Tuesday, June 27, 2006

the last day of summer

Today is the last day of my summer. I’ll be saying goodbye to having hours to waste, to afternoon naps in the summer heat and to shorts and flipflops. I don’t want it to end. I don’t care if the weather bureau says that the Philippine summer is just starting to heat up. It’s as good as over for me, because starting tomorrow, I’ll be confined once again to the fluorescent-lit halls of the hospital. The only time I’ll see the sun is on my morning commute to the hospital. I won’t be able to wake up to the sound of the wild birds chirping, not because they will have gone south but because I’ll have to get up on the hour when the birds are still sleeping.

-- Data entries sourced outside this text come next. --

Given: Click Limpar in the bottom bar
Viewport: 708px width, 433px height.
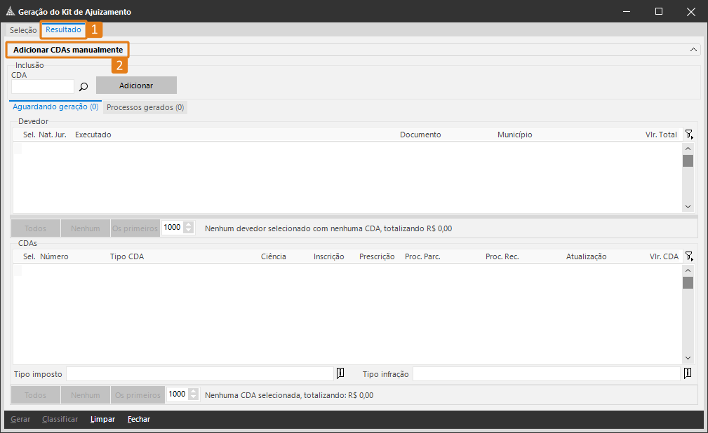Looking at the screenshot, I should (x=102, y=420).
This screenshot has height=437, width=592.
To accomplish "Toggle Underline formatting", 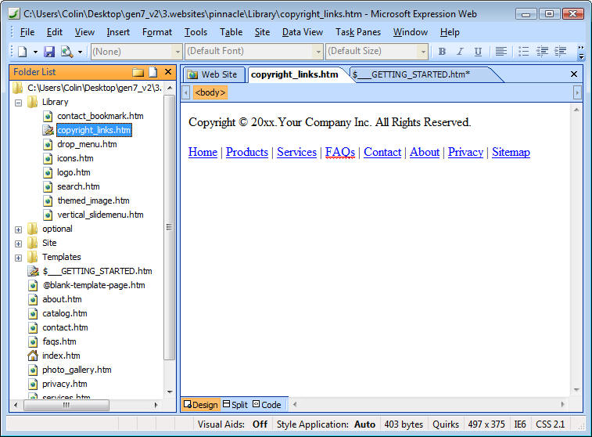I will (x=478, y=52).
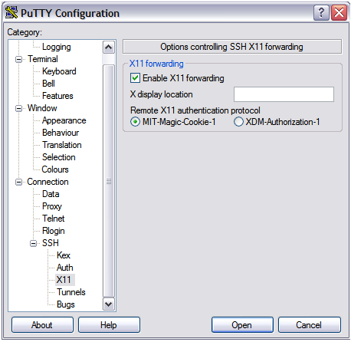Click the Open button to connect
351x342 pixels.
click(242, 325)
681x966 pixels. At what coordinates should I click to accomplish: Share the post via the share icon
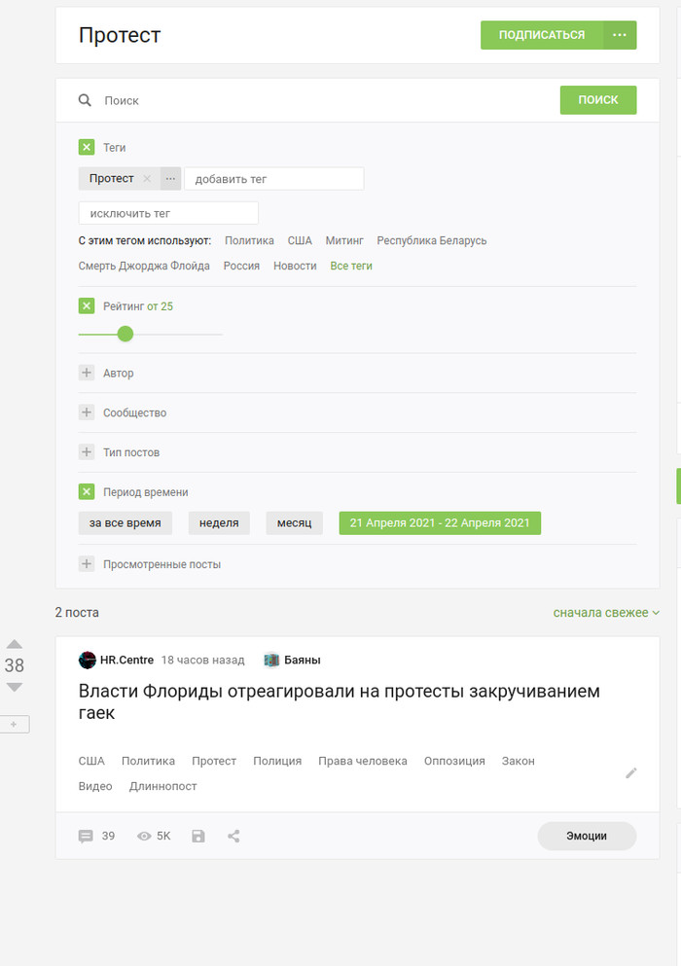233,836
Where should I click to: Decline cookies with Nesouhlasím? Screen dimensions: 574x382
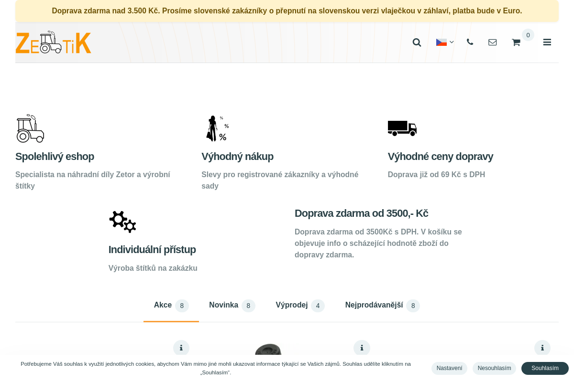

On the other hand, I do miss the excitement of the ER. There’s nothing like the rush of adrenaline when a patient is wheeled into trauma. I just love seeing the bleeding stop with every stitch I make. Then there’s that wonderful feeling when you bid farewell to a healed patient, the joyous thanks of husbands after you tell them the news of a successful delivery by their wives and the amazement I feel with every profuse thank you after doing what is so trivial to me, but apparently something short of a miracle for the patient and his/her loved ones. There’s also the camaraderie, among colleagues and superiors. They’re the people who stay with you through the long nights, both of you keeping the other sane and awake and are always there to back you up. These are the things that make me go back.

What I’m dreading are the inevitable downsides of my profession. The deaths, for instance, no matter how many I’ve witnessed, I could not get used to. Although sometimes, you just can’t help but feel relieved when a chronically ill patient breathes his last. A great amount of guilt accompanies this relief: guilt for feeling the relief, as well as guilt for not being able to bring back to health this patient. Another downside, a rather big one for me, is the delivery of a still-born or an anencephalic, especially if these babies are in their third trimester. Then there are the people who just make it more difficult for you. These are the prima donnas of the profession, be they come in the form of a patient, a personnel or a colleague. These people just reek of bad energy and they just make a long day even longer.


Well, you really can’t have it all good or all bad. That’s just how everything is, I guess. Summers just can’t last forever.